# What is needed
List the lines from the one with "Given: Open the notifications bell" through the one with "click(x=82, y=347)", both included, as a numbered list with blank lines dropped. Leave the pictures out of your answer.
-------- Stored rows --------
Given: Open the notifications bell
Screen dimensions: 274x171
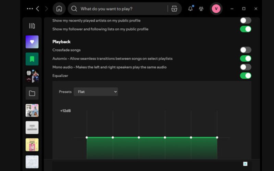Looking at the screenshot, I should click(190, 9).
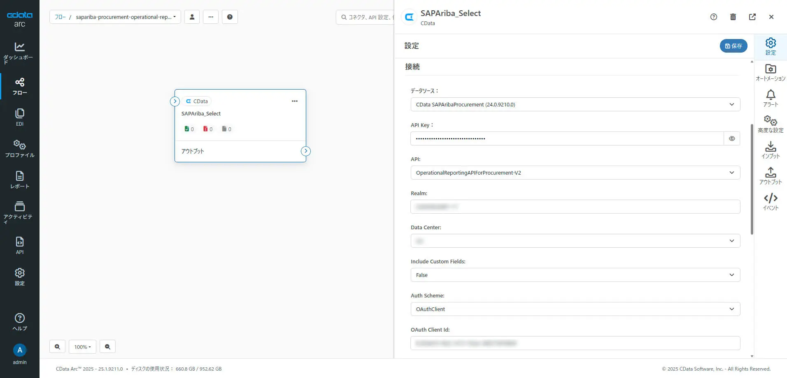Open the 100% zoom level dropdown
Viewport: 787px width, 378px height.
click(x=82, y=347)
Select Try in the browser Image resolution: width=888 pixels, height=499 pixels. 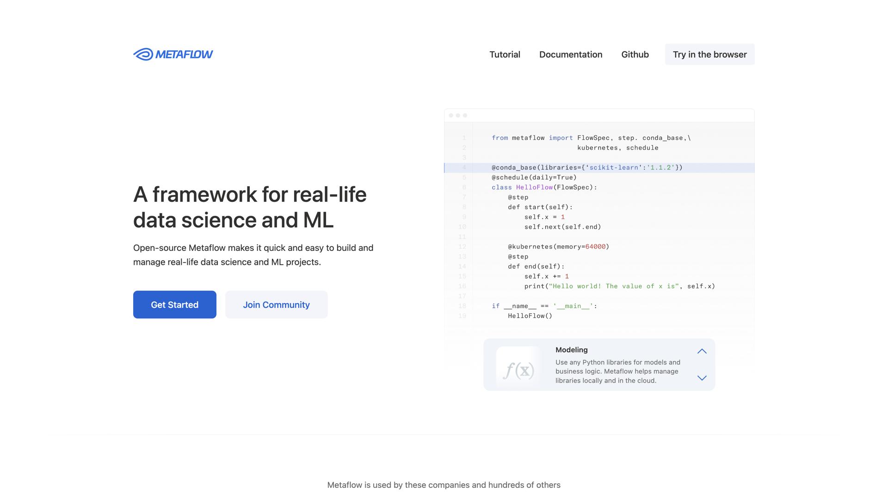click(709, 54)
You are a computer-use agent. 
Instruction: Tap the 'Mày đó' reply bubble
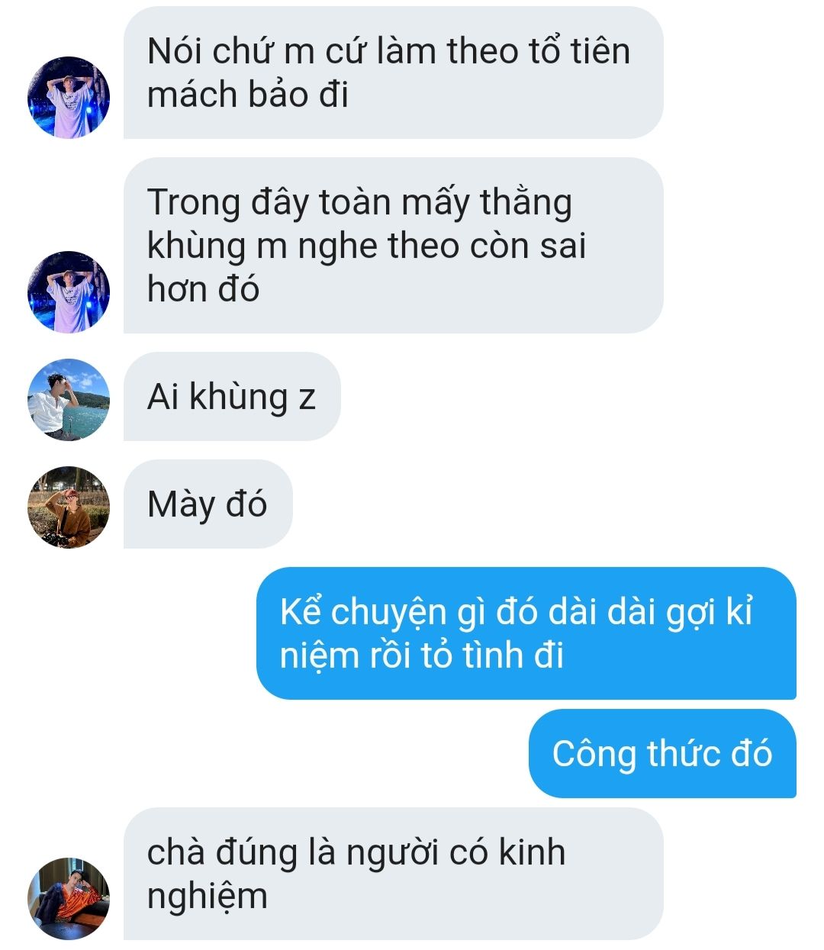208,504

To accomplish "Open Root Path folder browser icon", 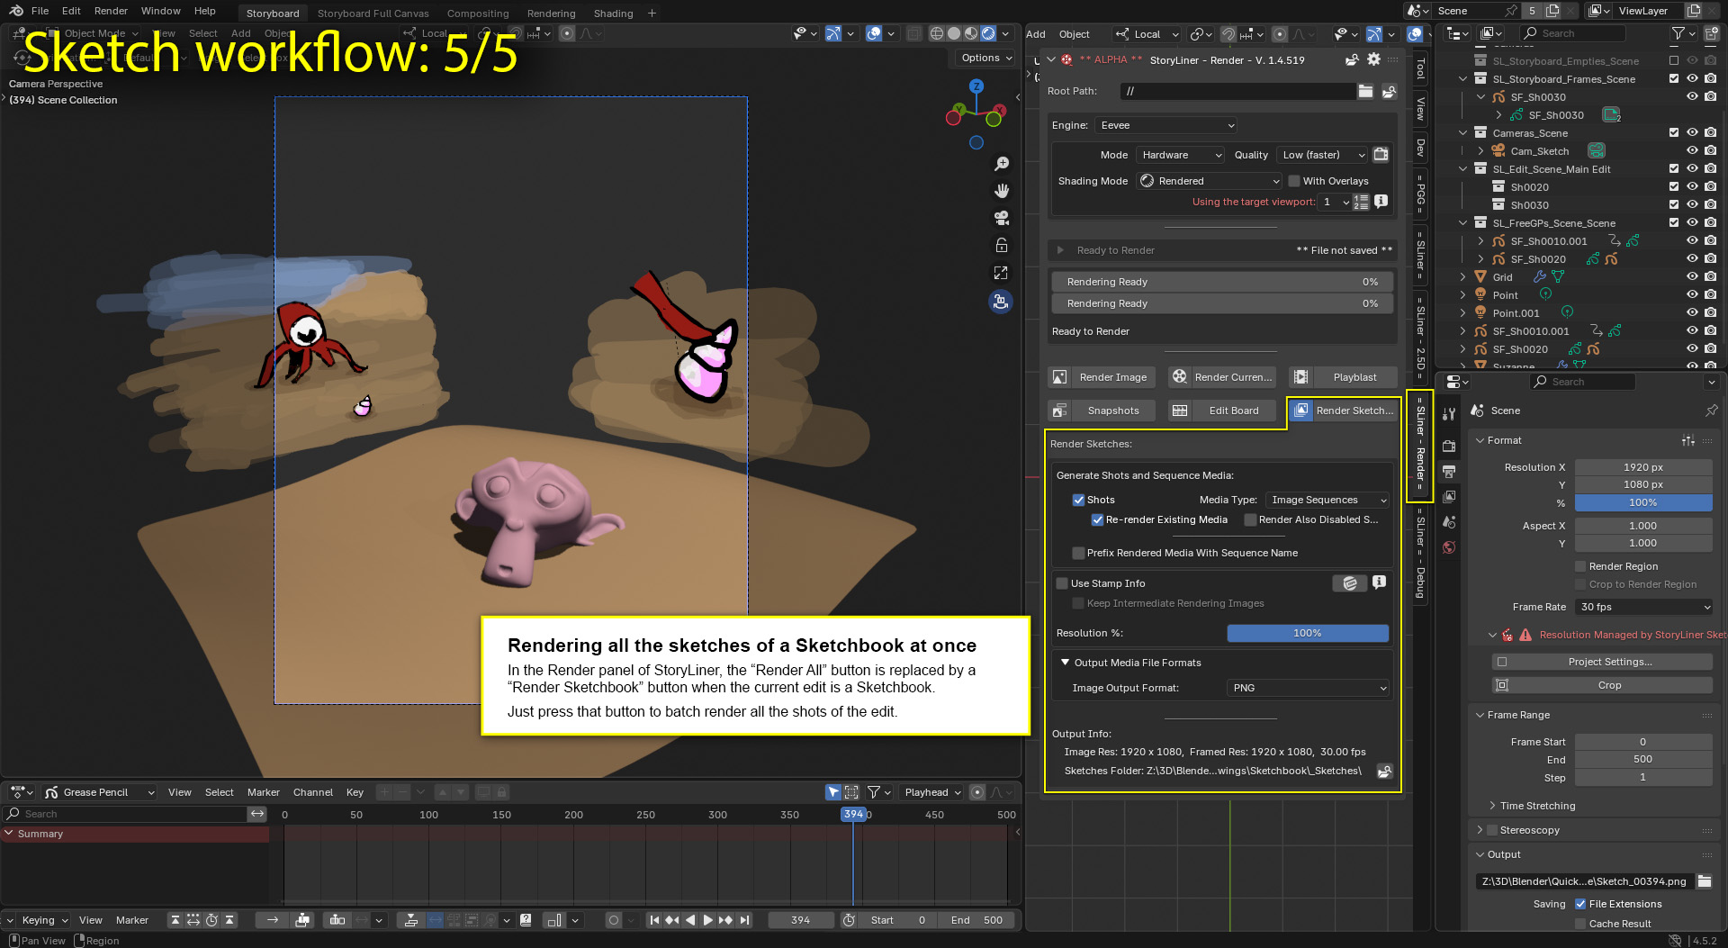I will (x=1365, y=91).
--------
-------- Stored rows --------
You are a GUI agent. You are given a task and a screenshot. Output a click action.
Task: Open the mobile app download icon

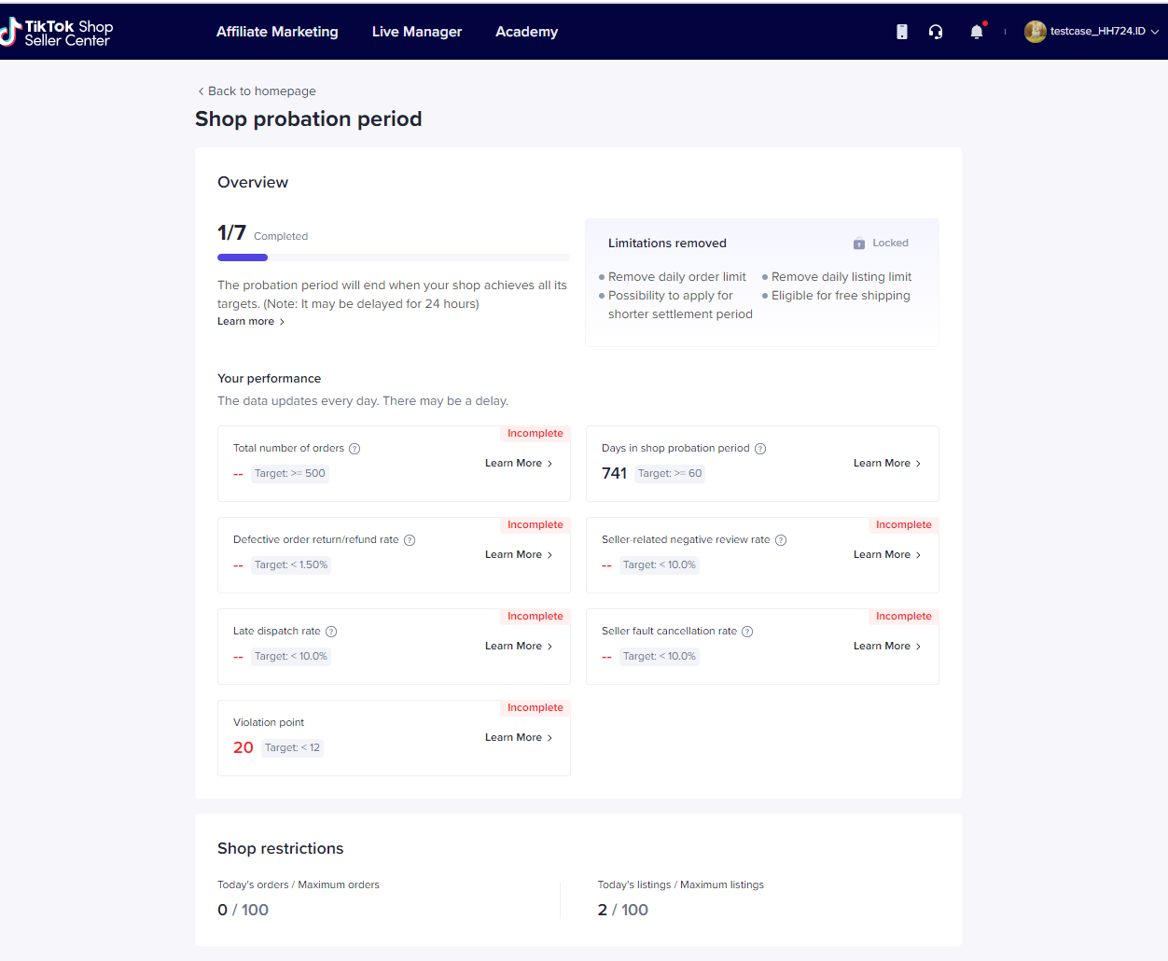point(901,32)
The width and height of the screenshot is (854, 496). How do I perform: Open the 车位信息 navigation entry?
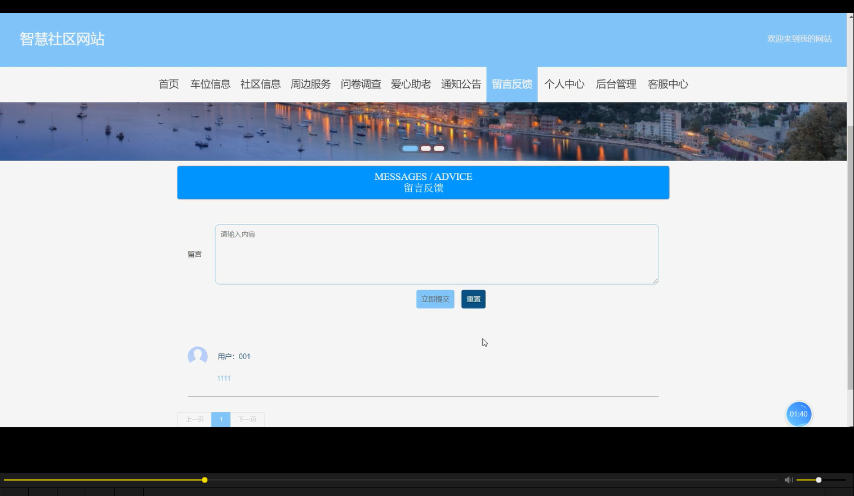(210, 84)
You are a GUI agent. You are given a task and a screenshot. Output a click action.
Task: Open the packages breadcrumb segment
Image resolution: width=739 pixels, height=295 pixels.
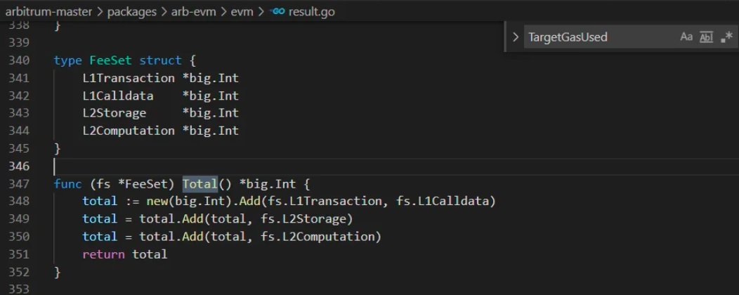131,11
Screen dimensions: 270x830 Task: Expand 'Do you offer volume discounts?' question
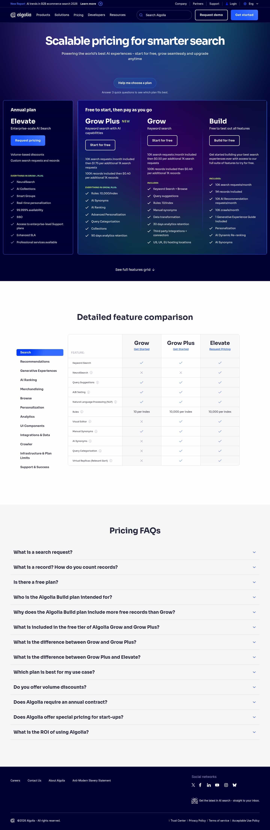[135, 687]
--------
# Final answer
1. Given: Open the notifications bell
2. Screen dimensions: 274x171
3. Looking at the screenshot, I should click(190, 9).
4. Open the 100% zoom level dropdown
5. Viewport: 787px width, 378px height.
6. click(x=82, y=347)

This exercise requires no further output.